• **EXERCISE**:
Output exactly the lines below from the one containing "Task: Click the 23:57:23 UTC time display" to the last line, both included. Omit pictures.

(Excerpts from a dataset)
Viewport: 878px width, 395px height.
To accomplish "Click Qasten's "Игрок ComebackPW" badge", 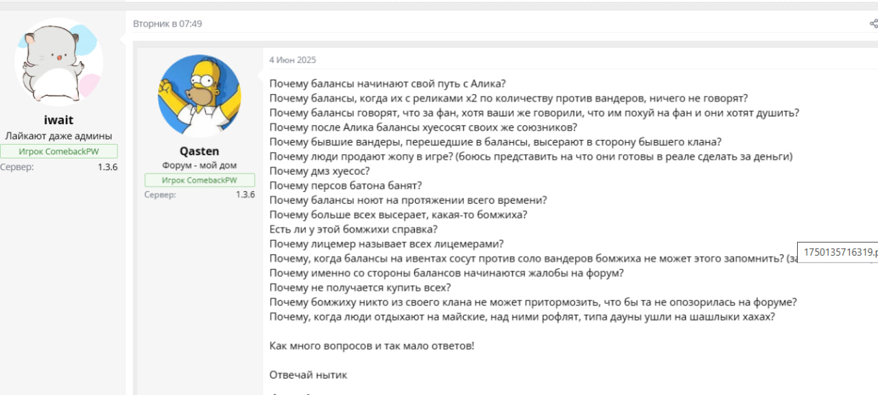I will tap(200, 180).
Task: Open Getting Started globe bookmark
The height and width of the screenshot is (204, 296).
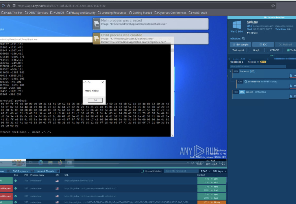Action: click(x=130, y=13)
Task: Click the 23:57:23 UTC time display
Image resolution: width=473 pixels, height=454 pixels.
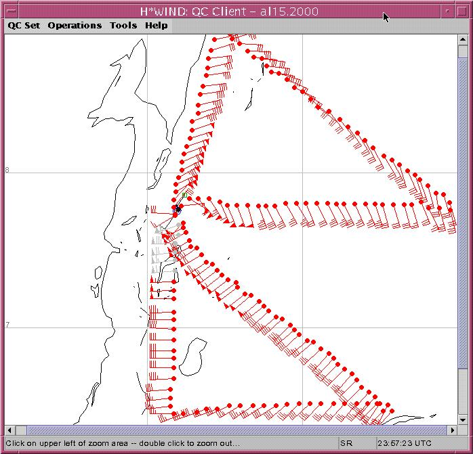Action: tap(405, 444)
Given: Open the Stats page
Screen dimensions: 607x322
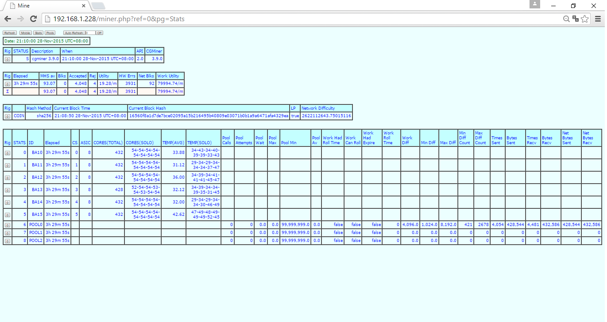Looking at the screenshot, I should [x=39, y=33].
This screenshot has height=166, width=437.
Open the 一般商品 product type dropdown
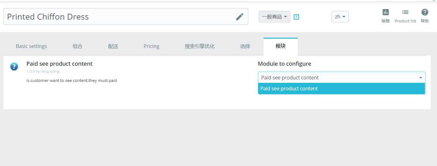point(274,17)
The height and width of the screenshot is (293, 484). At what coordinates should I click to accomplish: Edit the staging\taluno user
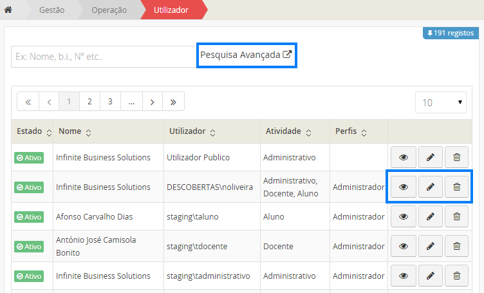point(431,217)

• **SOLUTION**:
Task: Click the 23:57:23 UTC time display
Image resolution: width=473 pixels, height=454 pixels.
Action: tap(405, 444)
Given: Open the Stats page
Screen dimensions: 607x322
Looking at the screenshot, I should [x=39, y=33].
This screenshot has height=166, width=437.
Open the 一般商品 product type dropdown
point(274,17)
The height and width of the screenshot is (293, 484). At what coordinates should I click to accomplish: Edit the staging\taluno user
point(431,217)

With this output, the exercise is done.